# [ACTIVITY]
Taking the line with "Sort by the PROTOCOL column header" as the first and the line with "Task: Open the Solitaire game icon" as the last, set down the lines below exactly, pictures excluded.

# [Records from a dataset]

------------------------------

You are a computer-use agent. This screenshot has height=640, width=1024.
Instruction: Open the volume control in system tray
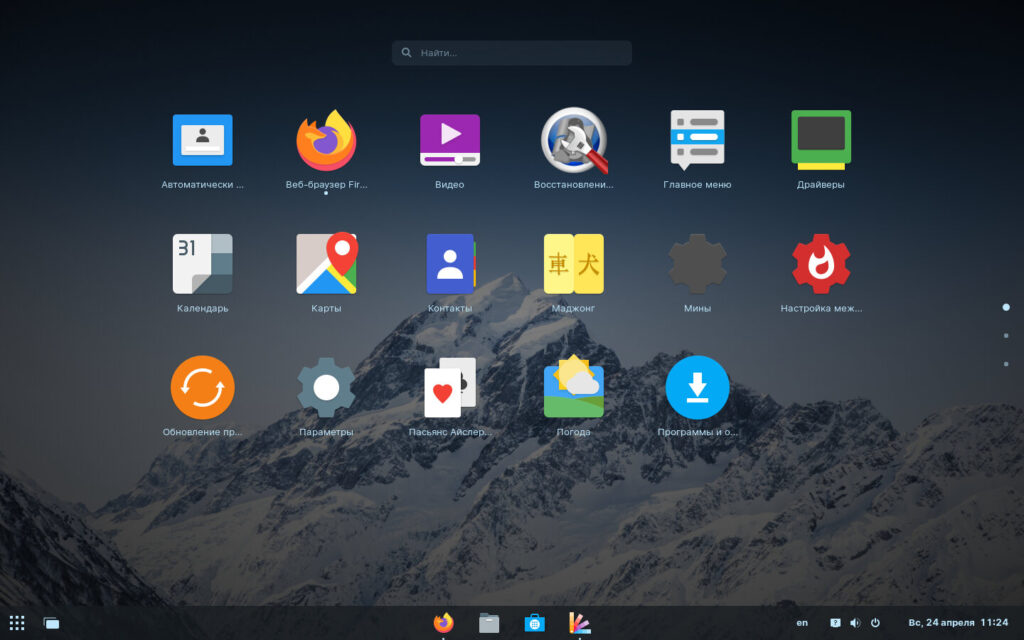(855, 623)
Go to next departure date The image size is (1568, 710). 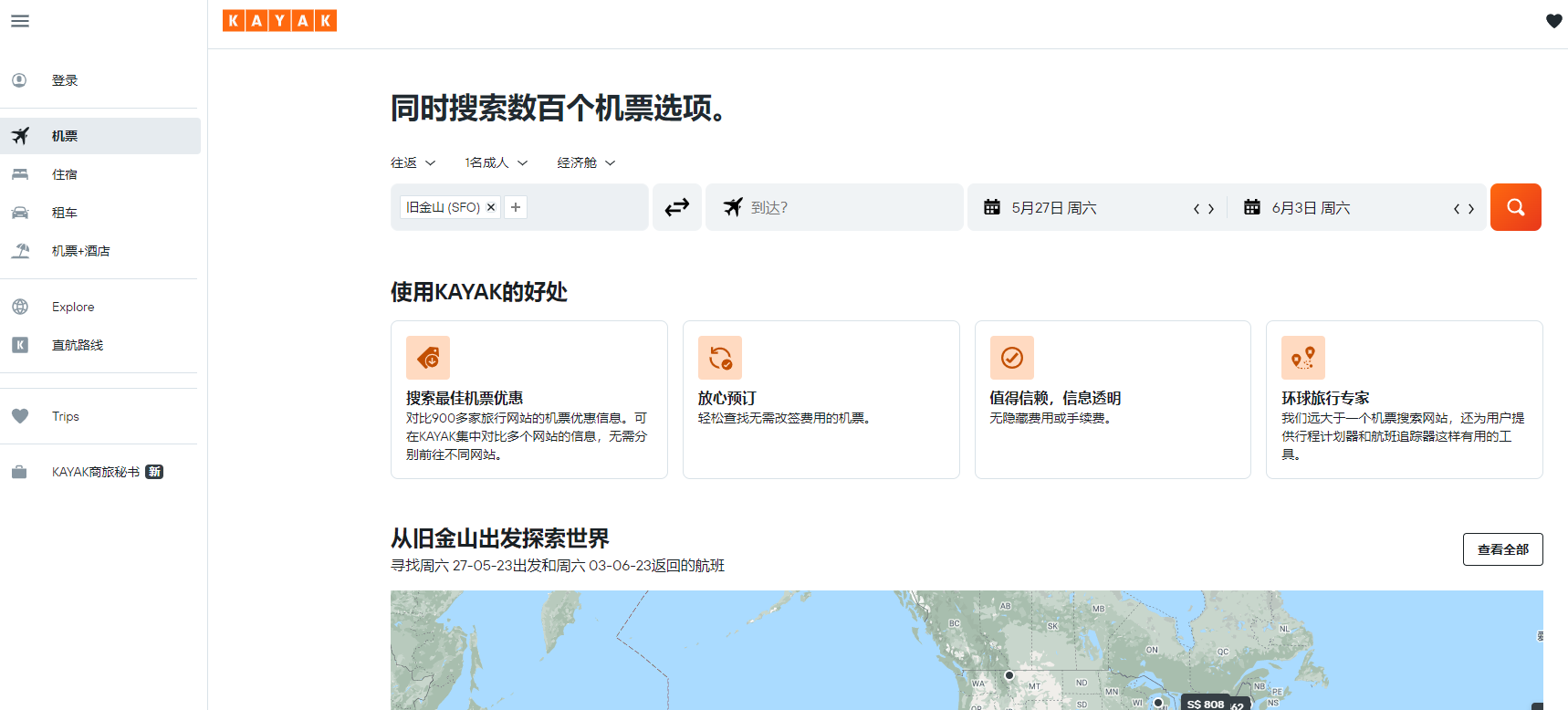[x=1211, y=209]
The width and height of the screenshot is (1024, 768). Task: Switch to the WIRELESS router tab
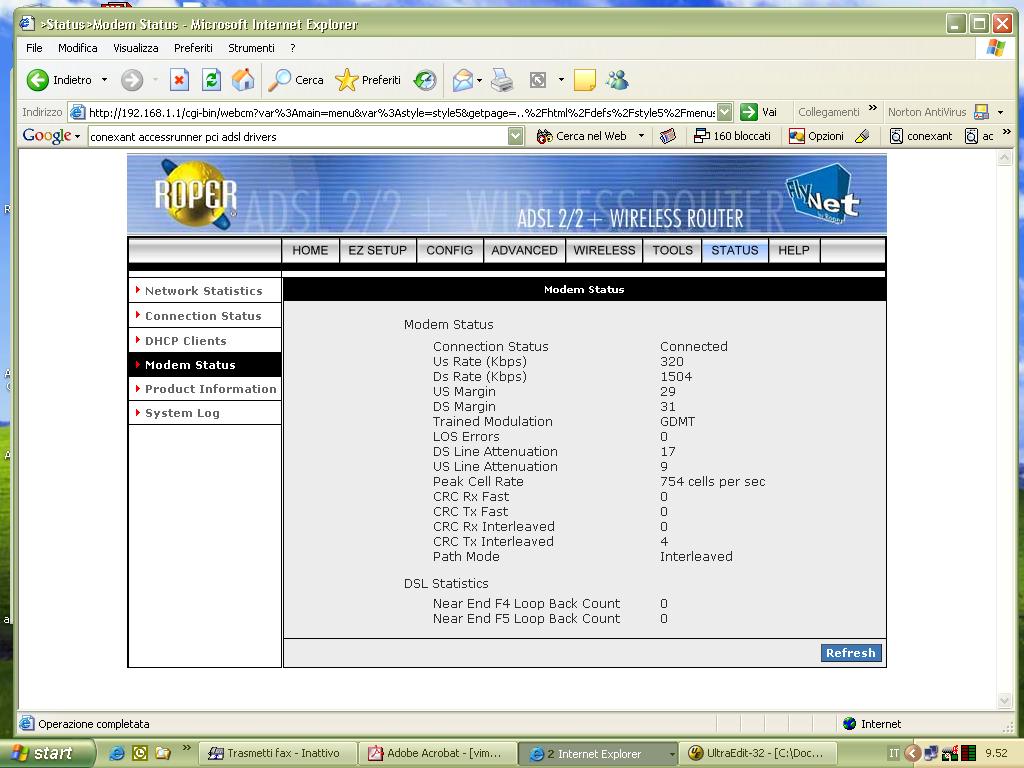pyautogui.click(x=604, y=250)
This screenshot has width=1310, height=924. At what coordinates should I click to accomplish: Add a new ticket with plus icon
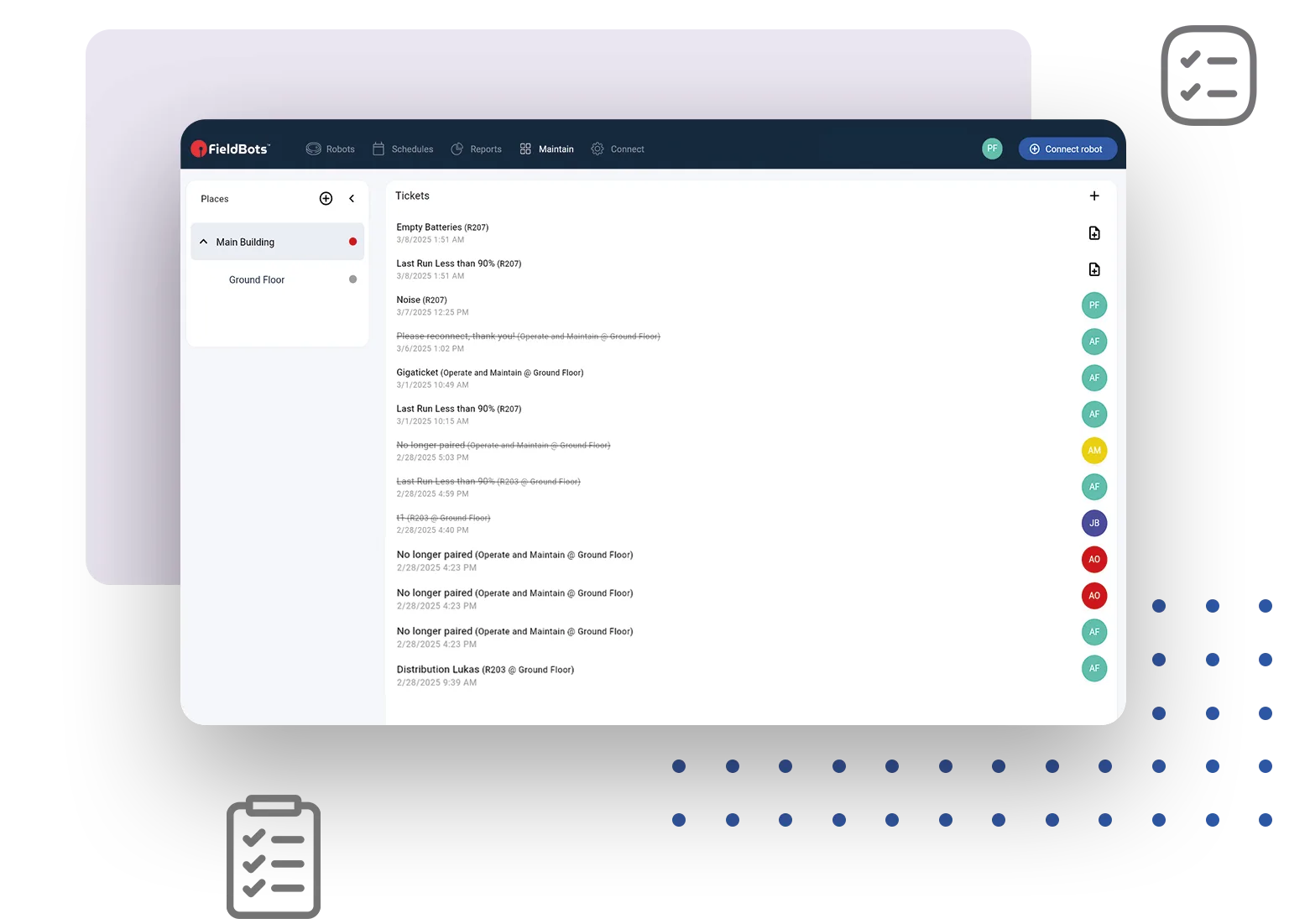tap(1094, 196)
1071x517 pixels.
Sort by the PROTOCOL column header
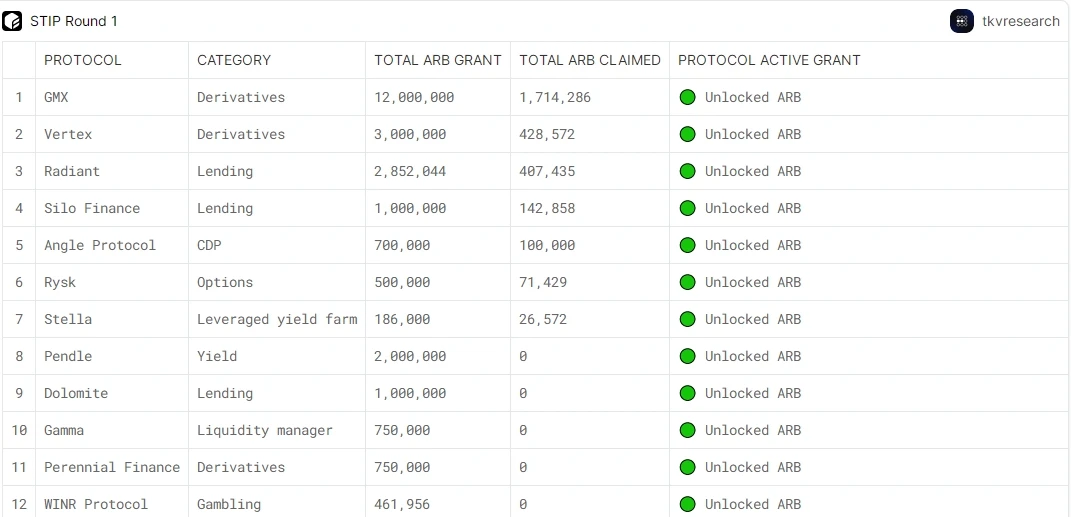[83, 60]
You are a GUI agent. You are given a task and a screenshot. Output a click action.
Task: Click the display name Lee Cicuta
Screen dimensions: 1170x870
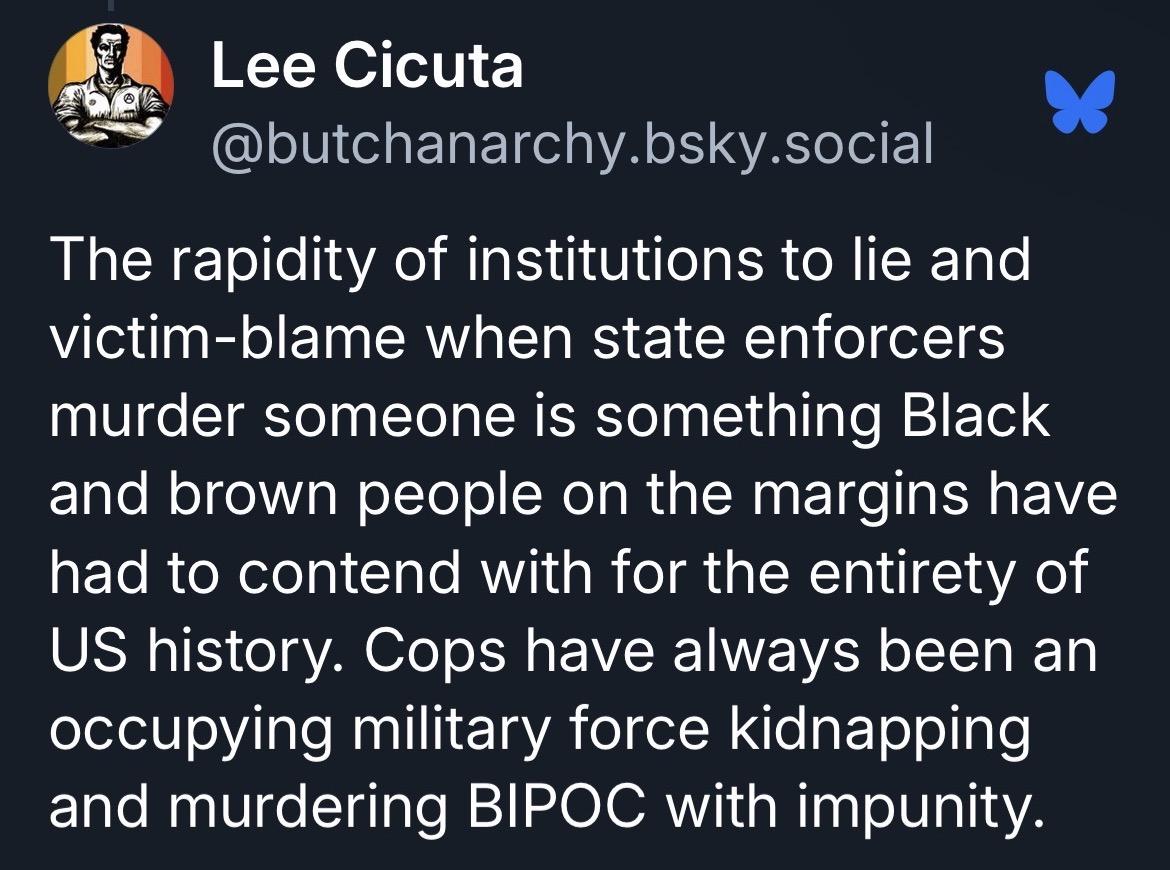(x=367, y=67)
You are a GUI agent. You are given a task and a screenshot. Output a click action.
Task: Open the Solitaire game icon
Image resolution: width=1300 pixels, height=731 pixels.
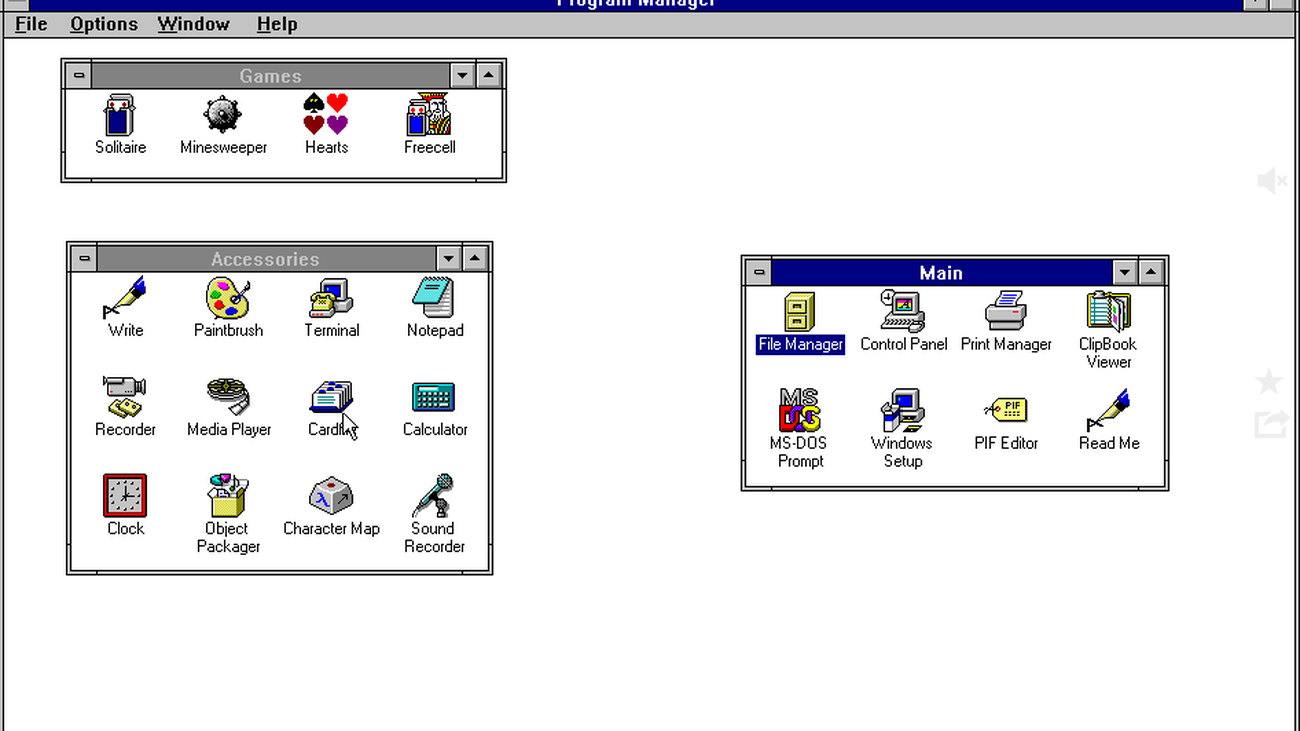tap(120, 117)
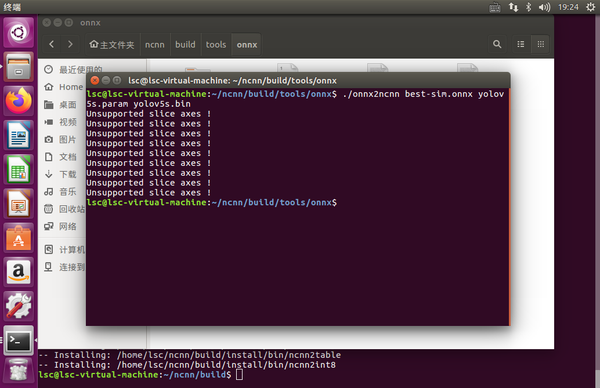This screenshot has width=600, height=388.
Task: Switch file manager to list view
Action: pyautogui.click(x=521, y=44)
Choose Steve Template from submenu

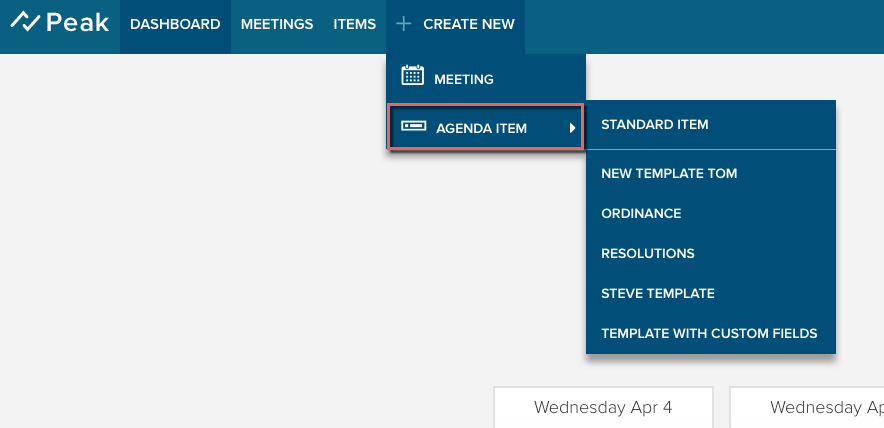pos(658,293)
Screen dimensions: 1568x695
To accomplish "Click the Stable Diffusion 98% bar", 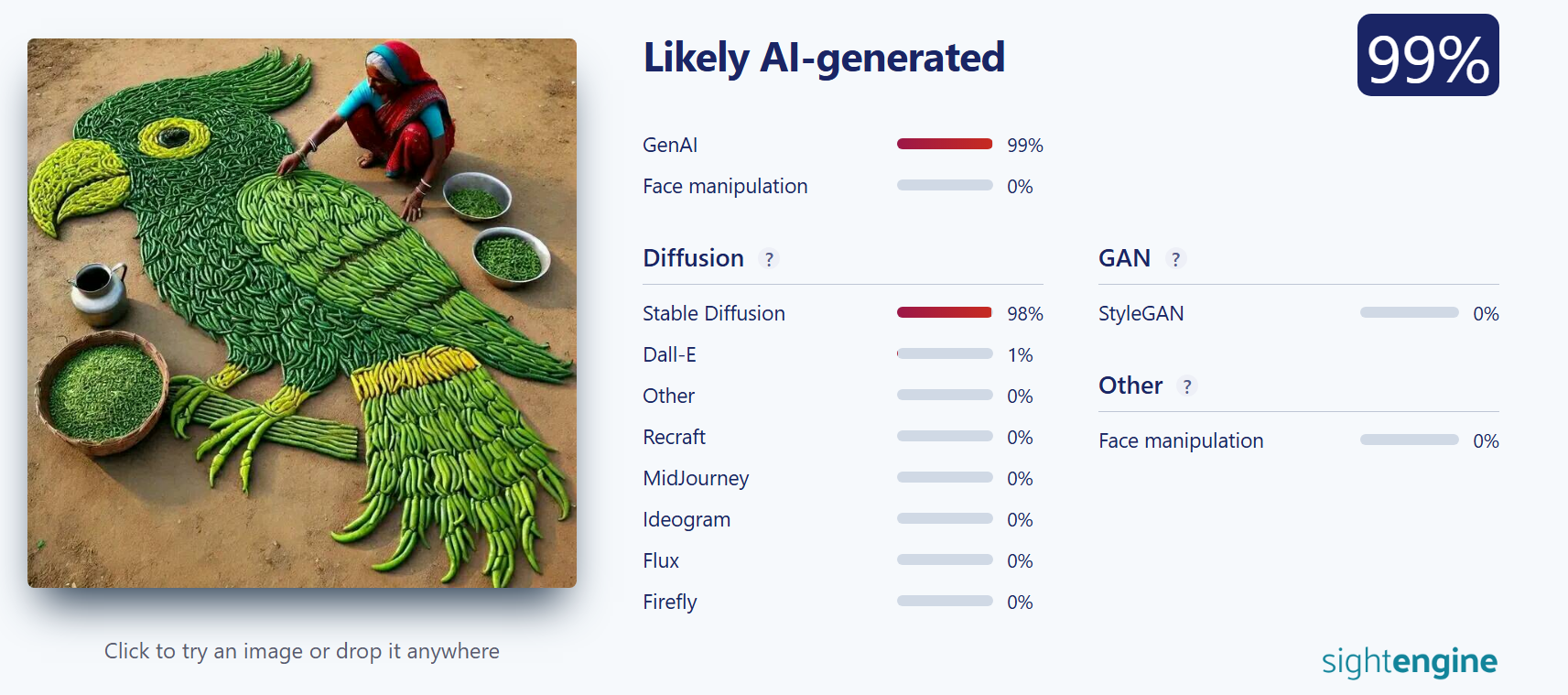I will (945, 312).
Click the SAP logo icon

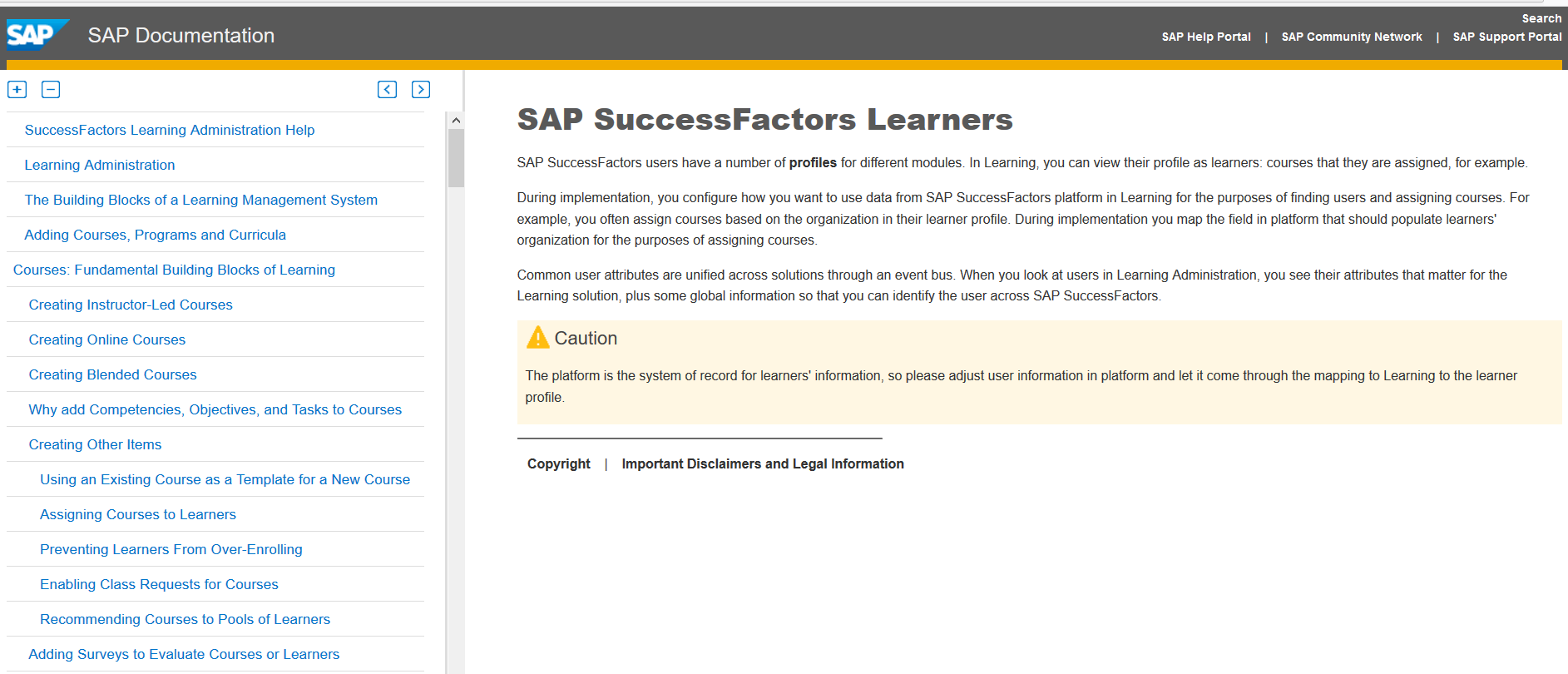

------------------------------

# [REPLY]
Sort by the PROTOCOL column header
[83, 60]
You are a GUI agent. You are given a task and a screenshot. Output a click action.
Task: Click the display name Lee Cicuta
Screen dimensions: 1170x870
(x=367, y=67)
You are a GUI agent. You are given a task and a screenshot. Output a click action.
Task: Open the Solitaire game icon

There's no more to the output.